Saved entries
=====

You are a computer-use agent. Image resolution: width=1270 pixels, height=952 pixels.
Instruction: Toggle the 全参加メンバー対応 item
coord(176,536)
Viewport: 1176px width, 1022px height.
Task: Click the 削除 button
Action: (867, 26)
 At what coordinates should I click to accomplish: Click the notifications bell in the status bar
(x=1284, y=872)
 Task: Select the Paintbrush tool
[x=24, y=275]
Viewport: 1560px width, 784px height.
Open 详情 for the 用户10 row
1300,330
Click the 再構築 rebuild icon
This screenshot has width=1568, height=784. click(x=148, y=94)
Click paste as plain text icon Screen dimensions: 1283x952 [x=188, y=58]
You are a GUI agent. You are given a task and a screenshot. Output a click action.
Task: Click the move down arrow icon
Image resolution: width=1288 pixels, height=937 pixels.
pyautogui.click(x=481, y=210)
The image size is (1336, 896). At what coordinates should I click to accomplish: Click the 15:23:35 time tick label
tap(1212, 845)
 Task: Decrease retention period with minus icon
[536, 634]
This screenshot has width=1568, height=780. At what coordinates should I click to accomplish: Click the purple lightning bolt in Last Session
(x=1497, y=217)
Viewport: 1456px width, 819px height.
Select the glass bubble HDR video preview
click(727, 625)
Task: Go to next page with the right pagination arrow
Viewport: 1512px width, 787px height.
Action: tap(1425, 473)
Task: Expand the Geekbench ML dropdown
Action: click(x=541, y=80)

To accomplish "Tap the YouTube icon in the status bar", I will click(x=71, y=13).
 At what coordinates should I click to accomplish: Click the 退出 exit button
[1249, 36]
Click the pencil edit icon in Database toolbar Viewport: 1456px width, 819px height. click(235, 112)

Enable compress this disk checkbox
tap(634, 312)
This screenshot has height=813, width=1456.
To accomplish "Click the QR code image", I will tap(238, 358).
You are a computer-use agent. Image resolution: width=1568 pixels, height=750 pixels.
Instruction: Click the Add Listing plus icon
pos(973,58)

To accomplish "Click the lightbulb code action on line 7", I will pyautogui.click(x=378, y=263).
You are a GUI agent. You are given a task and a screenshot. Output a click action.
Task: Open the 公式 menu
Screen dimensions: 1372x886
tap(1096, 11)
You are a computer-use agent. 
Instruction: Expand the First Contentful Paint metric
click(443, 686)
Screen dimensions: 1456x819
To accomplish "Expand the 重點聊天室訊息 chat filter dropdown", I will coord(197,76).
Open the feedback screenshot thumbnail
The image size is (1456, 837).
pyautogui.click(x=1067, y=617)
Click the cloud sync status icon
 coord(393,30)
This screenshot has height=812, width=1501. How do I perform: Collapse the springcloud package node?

=====

Copy the stretch of the records above that runs from the line with "Task: Select the Paintbrush tool" through the line with "Task: Go to". Both end lines belong in the copy, and nothing else does.

 Task: Select the Paintbrush tool
[x=24, y=275]
Viewport: 1560px width, 784px height.
Open 详情 for the 用户10 row
1300,330
Click the 再構築 rebuild icon
This screenshot has width=1568, height=784. click(x=148, y=94)
Click paste as plain text icon Screen dimensions: 1283x952 [x=188, y=58]
You are a GUI agent. You are given a task and a screenshot. Output a click action.
Task: Click the move down arrow icon
Image resolution: width=1288 pixels, height=937 pixels.
pyautogui.click(x=481, y=210)
The image size is (1336, 896). At what coordinates should I click to accomplish: Click the 15:23:35 time tick label
tap(1212, 845)
 Task: Decrease retention period with minus icon
[536, 634]
This screenshot has width=1568, height=780. At what coordinates should I click to accomplish: Click the purple lightning bolt in Last Session
(x=1497, y=217)
Viewport: 1456px width, 819px height.
Select the glass bubble HDR video preview
click(727, 625)
Task: Go to next page with the right pagination arrow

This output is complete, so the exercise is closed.